1Department of Anesthesiology and Pain Medicine, Eulji University Hospital, Daejeon, 2Department of Physiology and Biophysics, Eulji University School of Medicine, Daejeon, 3Department of Basic Nursing Science, Korea University School of Nursing, Seoul, Korea

Correspondence to:Sun Seek Min, Department of Physiology and Biophysics, Eulji University School of Medicine, 77 Gyeryong-ro 771beon-gil, Jung-gu, Daejeon 34824, Korea, Tel: +82-42-259-1633, Fax: +82-42-259-1639, E-mail: ssmin@eulji.ac.kr, ORCID: https://orcid.org/0000-0001-7144-1987

Received: October 15, 2018; Revised: January 18, 2019; Accepted: January 21, 2019

This is an open-access article distributed under the terms of the Creative Commons Attribution Non-Commercial License (http://creativecommons.org/licenses/by-nc/4.0/), which permits unrestricted non-commercial use, distribution, and reproduction in any medium, provided the original work is properly cited.

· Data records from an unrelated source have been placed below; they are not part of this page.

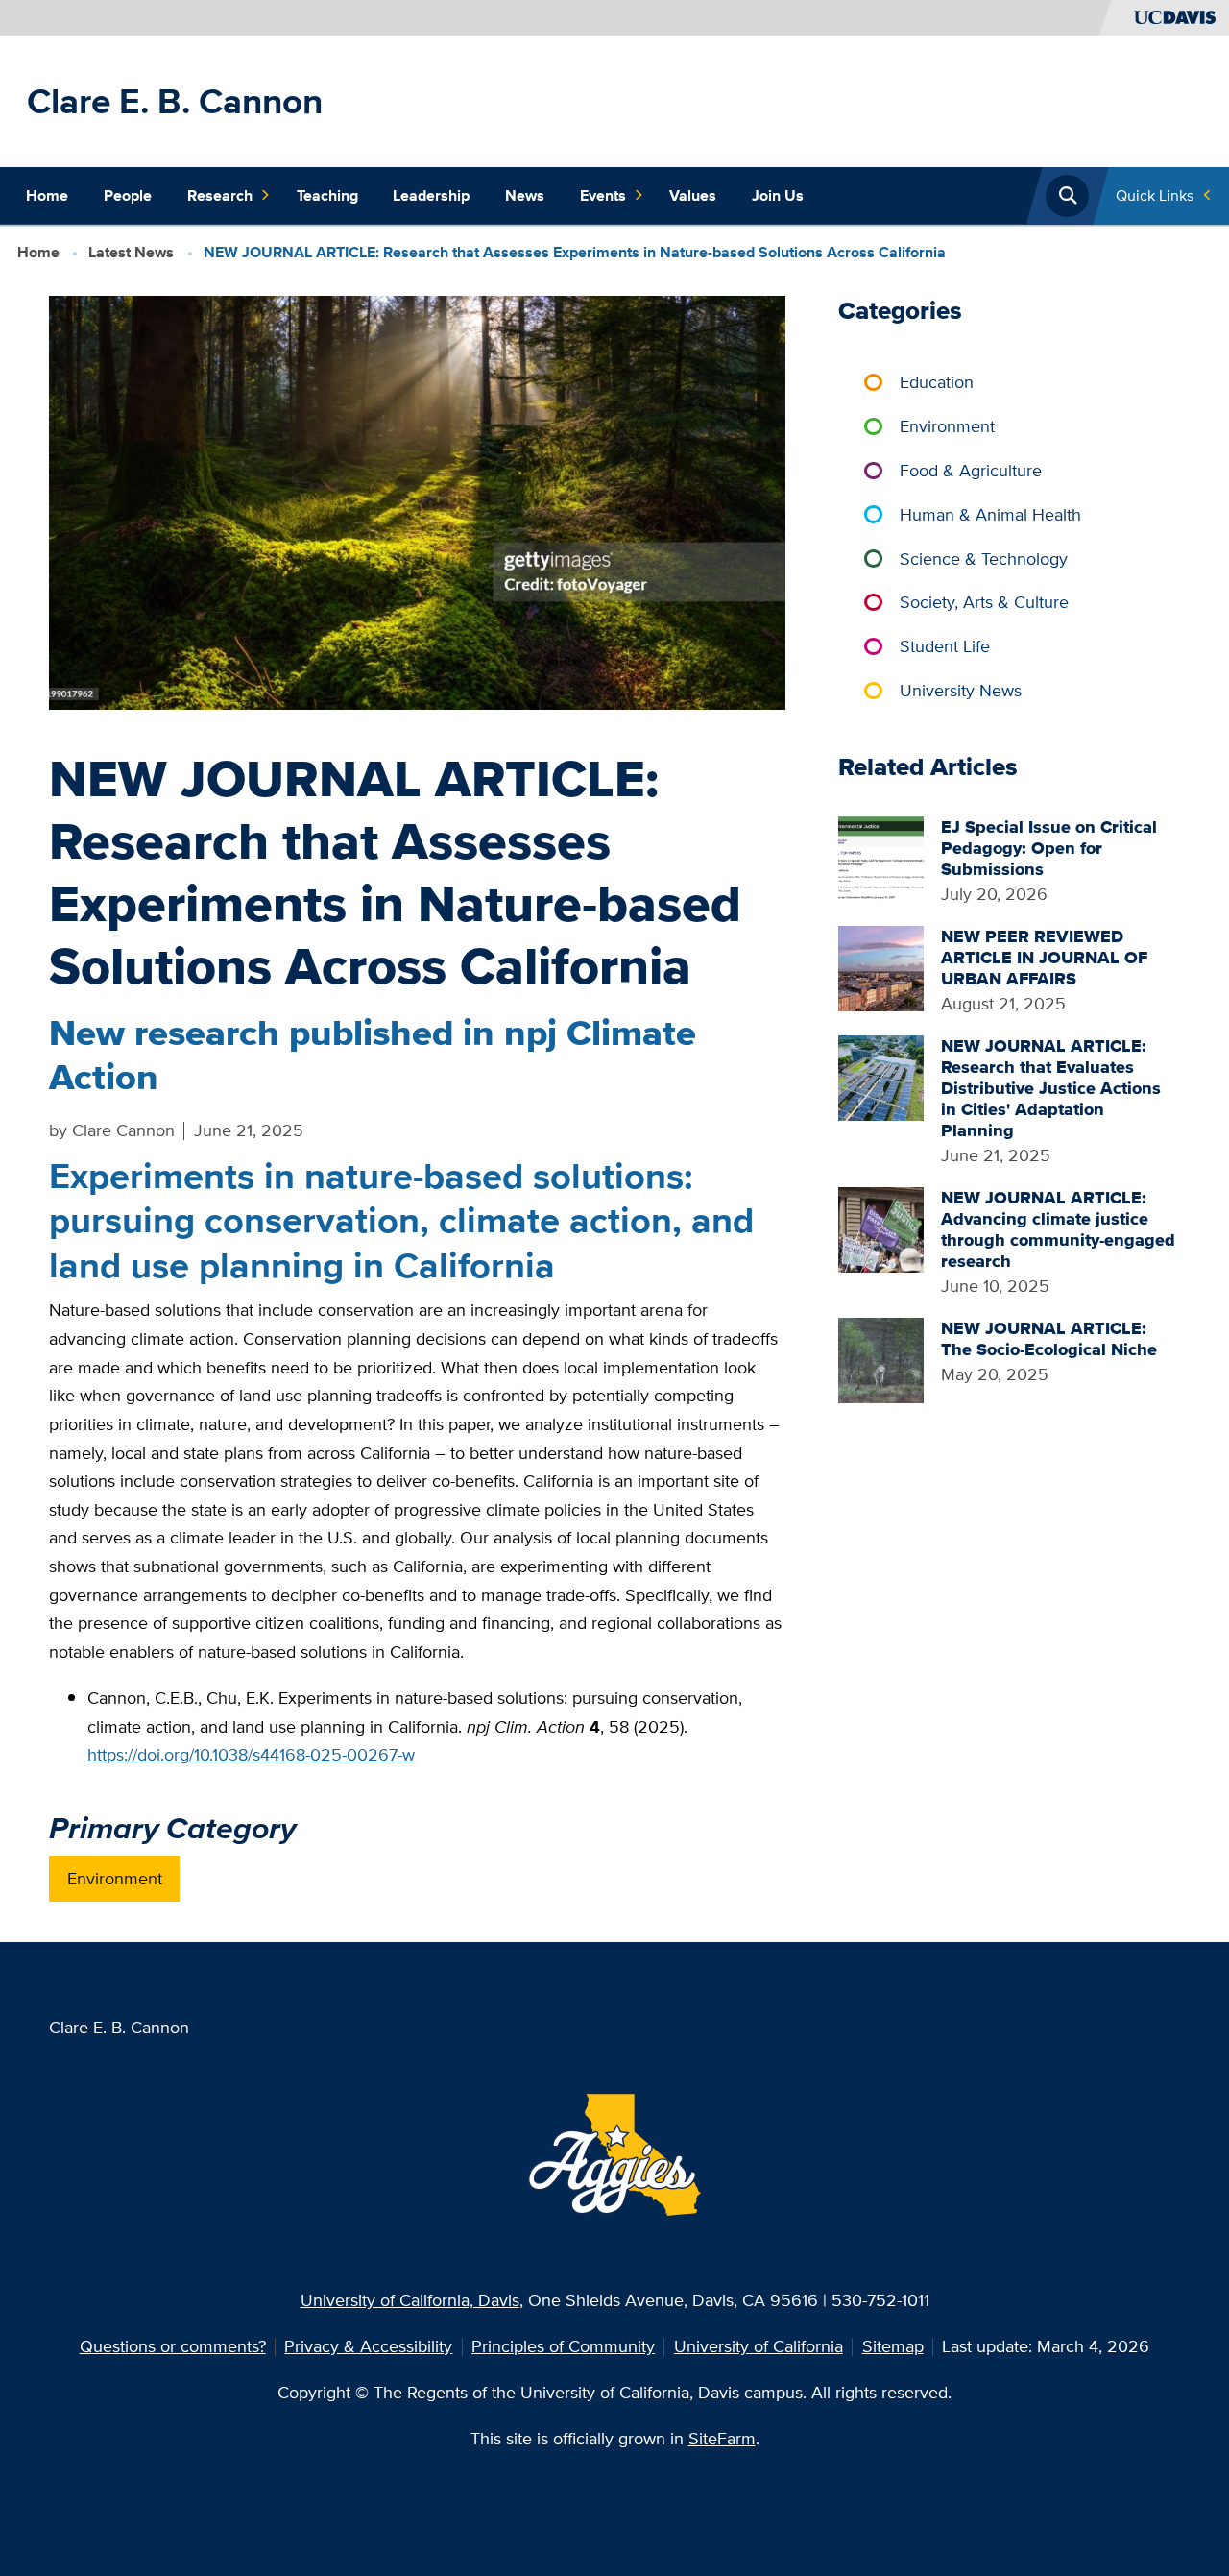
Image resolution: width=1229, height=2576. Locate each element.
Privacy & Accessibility (368, 2346)
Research (220, 195)
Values (692, 195)
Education (937, 382)
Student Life (945, 646)
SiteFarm (722, 2438)
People (128, 195)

Background: The use of aroma oils dates back to at least 3000 B.C., where it was applied to mummify corpses and treat the wounds of soldiers. Since the 1920s, the term “aromatherapy” has been used for fragrance therapy with essential oils. The purpose of this study was to determine whether the essential oil of Eucalyptus (EOE) affects pain pathways in various pain conditions and motor coordination.
Methods: Mice were subjected to inhalation or intraperitoneal injection of EOE, and its analgesic effects were assessed by conducting formalin, thermal plantar, and acetic acid tests; the effects of EOE on motor coordination were evaluated using a rotarod test. To determine the analgesic mechanism, 5’-guanidinonaltrindole (κ-opioid antagonist, 0.3 mg/kg), naltrindole (δ-opioid antagonist, 5 mg/kg), glibenclamide (δ-opioid antagonist, 2 mg/kg), and naloxone (δ-opioid antagonist, 4, 8, 12 mg/kg) were injected intraperitoneally.
Results: EOE showed an analgesic effect against visceral pain caused by acetic acid (EOE, 45 mg/kg); however, no analgesic effect was observed against thermal nociceptive pain. Moreover, it was demonstrated that EOE did not have an effect on motor coordination. In addition, an anti-inflammatory effect was observed during the formalin test.
Conclusions: EOE, which is associated with the µ-opioid pain pathway, showed potential effects against somatic, inflammatory, and visceral pain and could be a potential therapeutic agent for pain.

Keywords: Acetic acid, Analgesics, Aromatherapy, Eucalyptus, Formaldehyde, Glyburide, Intraperitoneal injections, Mice, Naloxone, Naltrindole, Rotarod performance test, Opioid antagonists.